SLOVAKIA - The European Commission has warned Slovakia it must remove restrictions on statutory second pillar pension funds which prevent schemes from investing in non-euro area assets.

A reasoned opinion letter has been out in the second stage of infringement proceedings arguing Slovakia should alter its investment rules as it is currently in contravention of Article 63 of TFEU concerning the free movement of capital, or face the matter being referred to the European Courts of Justice.

Slovakia currently imposes a law on its six mandatory second pillar schemes stating pension funds may invest up to 50% of their net assets in "transferable securities and money market instruments issued or guaranteed by a Member State belonging to the euro area".

Funds can invest up to 20% of their assets in non-euro countries, but are not allowed to invest between 20% and 50% of their assets in financial instruments of a single non-euro area Member State.

Pension funds are only able to complete these transactions where they account for over 20% of no-EU assets with the authority of the National Bank of Slovakia - a move which the EC claimed "allows the Slovak authorities to main a discrimination" against investing in non-EU countries.
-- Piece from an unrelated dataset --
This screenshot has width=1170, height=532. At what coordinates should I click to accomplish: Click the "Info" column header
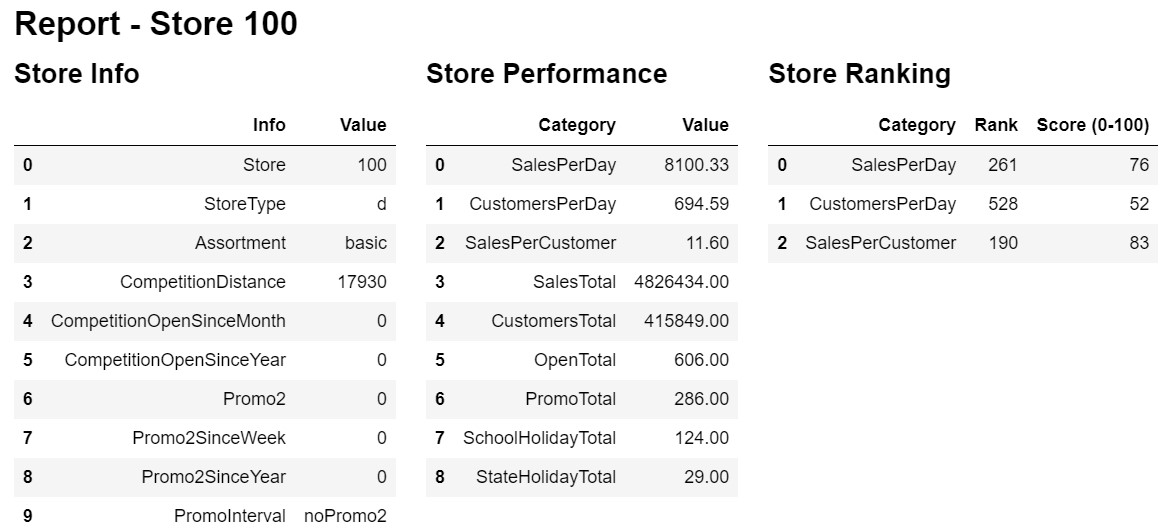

Slovak authorities responded to earlier correspondence from EC officials by claiming it maintained this strategy in a bid to limit currency and exchange risks. However, EC officials said they do not see "any overriding principle of public interest that can justify such discrimination".
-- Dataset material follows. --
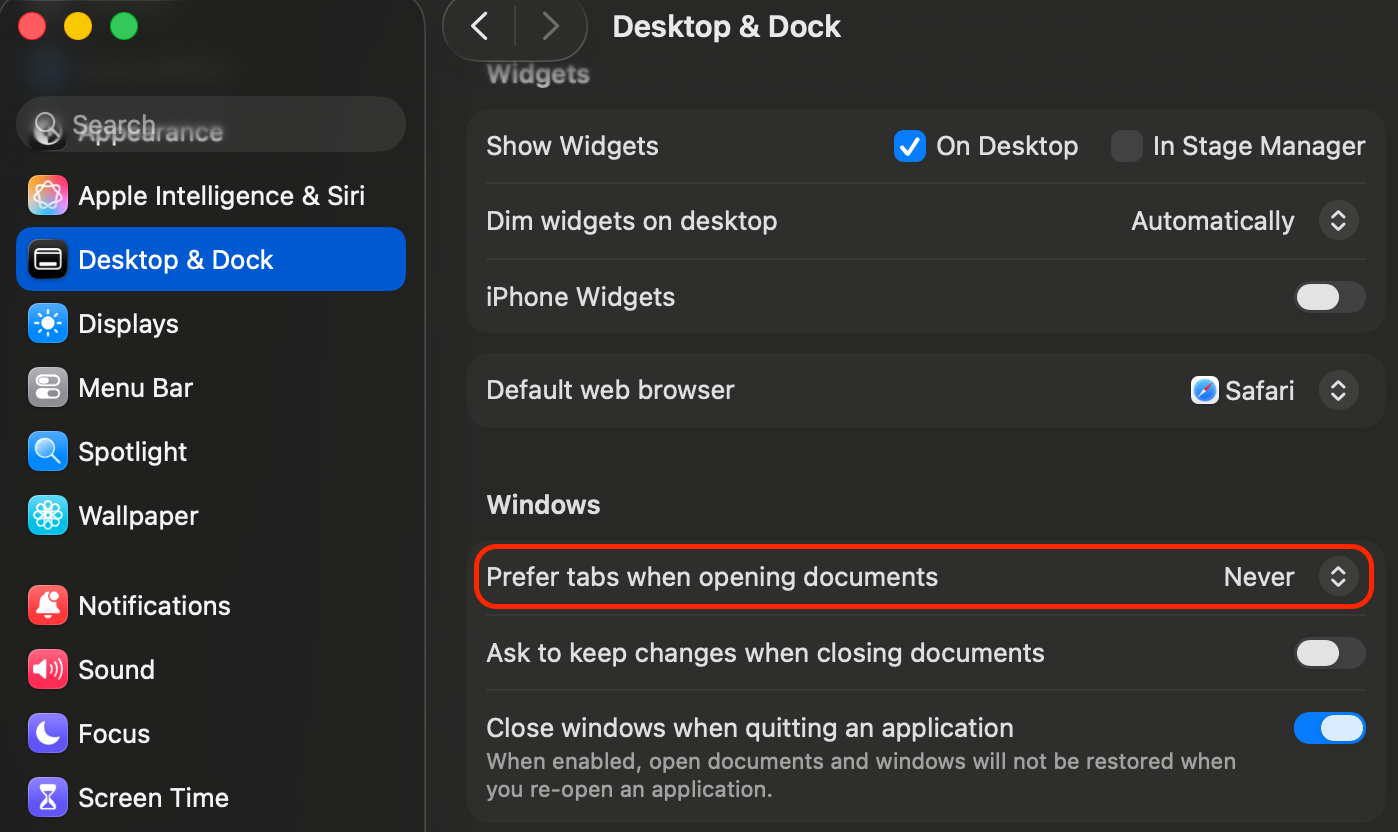The image size is (1398, 832).
Task: Click the Apple Intelligence & Siri icon
Action: [x=48, y=196]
In particular, the EC opinion argued: "Limiting investments to instruments issued or guaranteed by Member States in the Euro area is not suitable to limit credit risks, and the fact that a State issuing or guaranteeing a financial instrument is not from the Euro area does not rule out the solvability of a debtor."
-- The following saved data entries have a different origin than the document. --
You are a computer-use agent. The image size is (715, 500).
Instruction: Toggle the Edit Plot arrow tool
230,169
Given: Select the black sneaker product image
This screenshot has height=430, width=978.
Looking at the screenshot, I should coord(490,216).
A raft of changes unveiled in Slovakia since November 2008 are likely to have encouraged pension funds to more away from higher risk strategies in equities towards more conservatives, low-growth structures dependent on fixed income investments - making any restrictions on the type of bond investments they can make even tougher to handle.

Private second pillar pension funds were introduced in Slovakia in 2005 and made mandatory for all new entrants to the employment market who were not previously insured under the Social Insurance Agency.

Yet the sector has been under pressure since Robert Fico took over the coalition government and continues to argue that these schemes offer lesser benefits than employees who remain under the first pillar.

All second pillar private arrangements are required to provide a form of guarantee related to fees, which states should any fund make a loss over a six-month period they are required to plug any balance from either a guarantee account or from its own assets.